[Opening Supplied passage section]

Intensive care units and hospitals are getting a boost of hundreds of millions of dollars as the country moves to the Covid-19 traffic light system.
Minister of Health Andrew Little announced this morning the government would spend $100 million upgrading buildings and facilities and $544 million for operating costs, including staffing to prepare for when Covid was widespread in the community next year.
He said he had asked hospitals to identify ways of quickly increasing their intensive care beds - even though there was more than enough capacity than was likely to be needed.
"But as the country shifts to the traffic light system, we need to make sure we can cope with the unexpected," he said.
Four initial projects were announced.
The biggest was at West Auckland's Waitākere Hospital, which had been given $65.1 million to build space for 30 new ward beds, six ICU beds and two negative pressure rooms.
It currently had no ICU, sending patients to North Shore Hospital instead.
Its district health board was getting a further $5 million to covert eight existing elective surgery beds to surge intensive care beds.
Bay of Plenty was given $15.5 million to create two more ICU beds and 4 high dependency unit beds. Canterbury was getting $12 million for 12 ICU beds.
Little told Morning Report: "Even well before Covid, we were underdone when it comes to ICU capacity, so this has always been a thing that we had to do better on and the Covid pandemic has obviously shone a light on capacity issues and and even though this most recent outbreak, we've actually coped remarkably well with the increasing daily case numbers, ICU capacity has been available.
"We've hovered between about five and I think it topped out at 11 cases at any one time in ICU.
"With the traffic light system, Covid is going to move around the country. We need to know that we've done everything we can to maximize ICU capacity."

[Closing Supplied passage section]
[Opening Supplied material section]

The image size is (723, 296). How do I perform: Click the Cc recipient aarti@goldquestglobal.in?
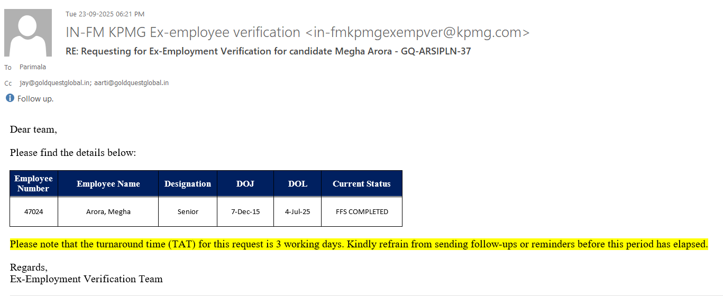131,83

[Closing Supplied material section]

**What is required**
Carry on the news report about funding for intensive care beds from the point where it ends. The material has no role in this work.

**Answer for the task**
Of the projects announced yesterday, three would be available in the next six months - the other was a "couple of years away", Little said.
The first hospitals to see the cash would be North Shore Hospital, Tauranga Hospital and Christchurch Hospital.
"These things take a little time to bring on. Early this year I had said to those responsible for putting things together, if there's any opportunities we can take to accelerate ICU projects, let's bring those on. This is the product of that."
Little said Waitākere, Tauranga and Christchurch were getting more DHB capacity because they had ICU plans that could be accelerated.
Intensive care doctors and nurses have long worried about how intensive care service around the country would cope when Covid became truly endemic, saying the government was overestimating how much capacity there was.
That was because they would have to care for people with Covid-19 on top of all the other usual care, for example, people who had been in car accidents, had a heart attack or who were recovering from certain serious surgeries.
They have said there is not enough capacity to cope without the high standard of care falling or some planned operations being put off.
The biggest barrier was not physical beds and equipment, but the nurses needed to staff these.
The College of Critical Care Nurses estimated the country's hospitals were short of about 90 already and said urgent moves were needed to recruit nurses from overseas, train more here, and pay those already working better.
There were not yet details on how the new funding would help to fix the problem.
Intensive care doctor and Intensive Care Society spokesperson, Andrew Stapleton, told Morning Report the society was "delighted".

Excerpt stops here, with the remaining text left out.